Seit Oktober 2022 werden alle Tesla-Neuwagen ohne diese Parksensoren ausgeliefert.
Diese Entscheidung ist bei vielen Tesla-Kundinnen und -Kunden auf Unverständnis gestoßen.
Dieser Beitrag erklärt die wichtigsten Details zum Wegfall der Tesla-Ultraschallsensoren und wie gut das System mit der Alternative funktioniert.
- Warum haben Tesla keine Parksensoren mehr?
- Tesla setzt für die Einparkhilfe nur auf Kameras und Bilderkennung
- Diese Tesla Fahrzeuge haben keine Ultraschallsensoren (USS) mehr
- Wie erkenne ich, ob mein Fahrzeug mit Ultraschallsensoren ausgestattet ist?
- Was passiert mit der Einparkhilfe bei älteren Tesla mit USS?
- Kann man die Tesla Parksensoren nachrüsten?
- Gibt es ein Software Update für die Tesla Parksensoren?
- So gut funktioniert die kamerabasierte Einparkhilfe bei Tesla
- Zusätzliche 3D-Parkhilfe im Weihnachtsupdate 2023
- Warum baut Tesla nicht einfach herkömmliche Sensoren ein?
- Wie aktiviere ich die Einparkhilfe bei Tesla?
Warum haben Tesla keine Parksensoren mehr?
Tesla begann im Oktober 2022 damit, Model Y und Model 3 Neuwagen ohne Ultraschallsensoren (USS) zu produzieren. In den darauffolgenden Monaten wurde dieser Schritt auch beim Model S und X eingeführt.
Der Grund für diesen Entscheid war vermutlich eine weitere Kosteneinsparung, um mittels der „Vision only“ Strategie verschiedene Hardware-Sensoren in den Fahrzeugen einzusparen. So wurde etwa im Jahr 2022 bereits auf den Einsatz eines Radars verzichtet.

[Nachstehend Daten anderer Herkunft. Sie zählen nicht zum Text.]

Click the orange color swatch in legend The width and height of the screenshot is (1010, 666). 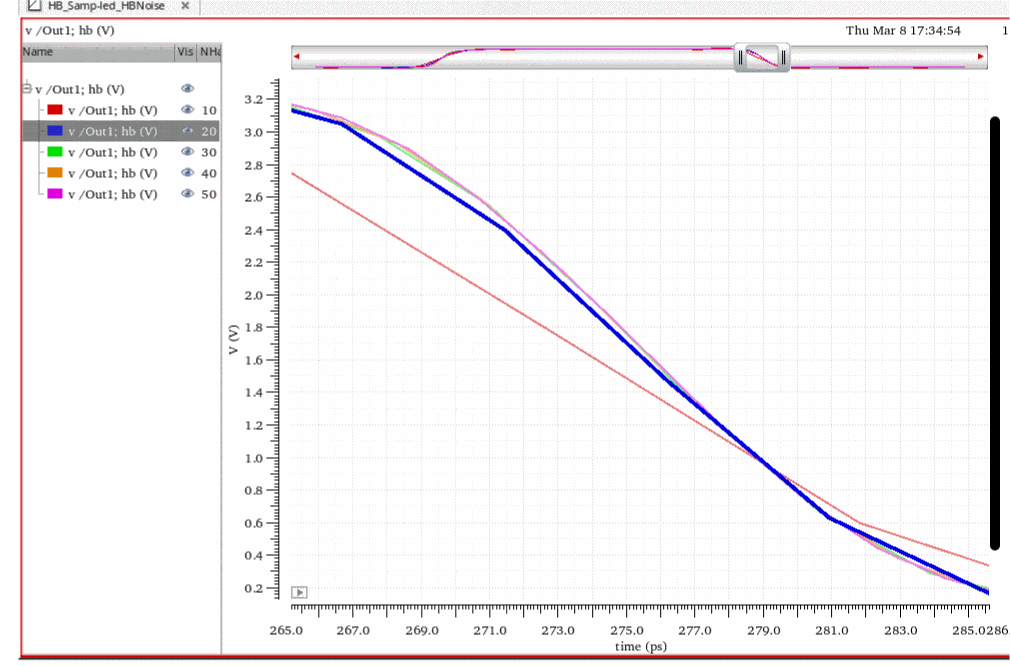click(55, 173)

Durch den Wegfall der Ultraschallsensoren spart Tesla angeblich 114 US-Dollar pro Fahrzeug. Bei rund zwei Millionen Fahrzeugen pro Jahr geht es hier um Einsparungen im dreistelligen Millionenbereich.
Tesla setzt für die Einparkhilfe nur auf Kameras und Bilderkennung
Tesla hat die Parksensoren bei neueren Fahrzeugen also durch Kameras und Bilderkennung ersetzt. Diese Technologie nennt Tesla „Tesla Vision„. Das Unternehmen behauptet, dass Tesla Vision genauere und zuverlässigere Daten liefert als die herkömmlichen Parksensoren.

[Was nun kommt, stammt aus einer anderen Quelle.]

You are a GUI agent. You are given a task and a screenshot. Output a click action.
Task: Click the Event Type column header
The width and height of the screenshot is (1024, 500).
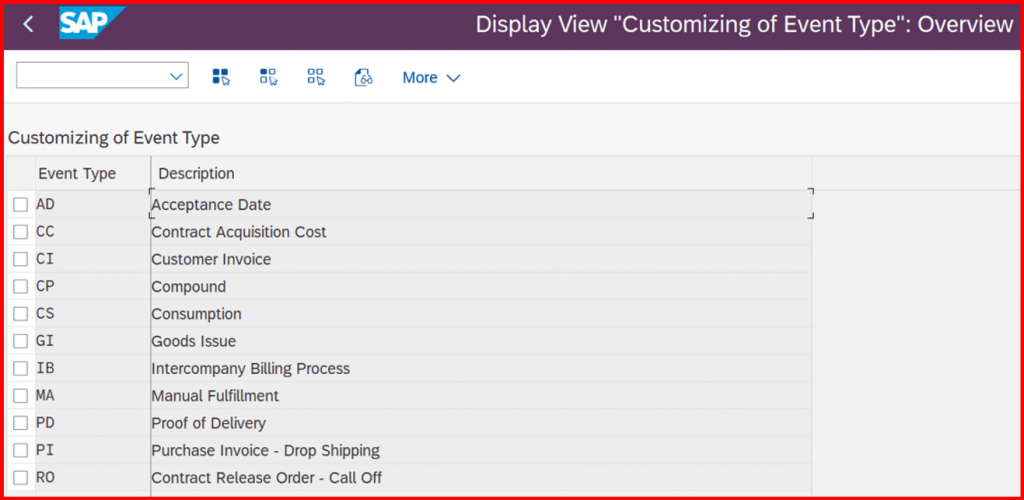pyautogui.click(x=77, y=174)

Tesla Vision nutzt dazu acht Kameras des Autopiloten, um ein 360-Grad-Bild der Umgebung zu erstellen. Der Autopilot-Computer analysiert das Bildmaterial und erstellt ein virtuelles Bild der Umgebung.

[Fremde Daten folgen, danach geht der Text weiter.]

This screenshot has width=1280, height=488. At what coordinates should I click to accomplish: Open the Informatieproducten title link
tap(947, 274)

Die Rückmeldung über Hindernisse und Abstände erhält der Fahrer nach wie vor über eine Anzeige auf dem Bildschirm und Signaltöne.
Für Unmut sorgte aber, dass zum Zeitpunkt der Auslieferung von Neuwagen ohne Sensoren im Oktober 2022 die Software für die Bildauswertung noch nicht zur Verfügung stand.
Besitzer neuer Tesla Fahrzeuge konnten während Monaten überhaupt keine Einparkhilfe nutzen, da im Fahrzeug keine Parksensoren verbaut sind und das für „Vision only“ notwendige Software-Update noch nicht existierte.
Diese Tesla Fahrzeuge haben keine Ultraschallsensoren (USS) mehr
- Anfang Oktober 2022 begann Tesla mit der Umstellung. Seither sind alle neu gebauten 3 und Model Y nicht mehr mit Ultraschallsensoren ausgestattet.
- Irgendwann im Jahr 2023 wurde diese Umstellung auch bei Model S und X eingeführt. Im März 23 wurden erste solche Fahrzeuge an Kunden in den USA übergeben.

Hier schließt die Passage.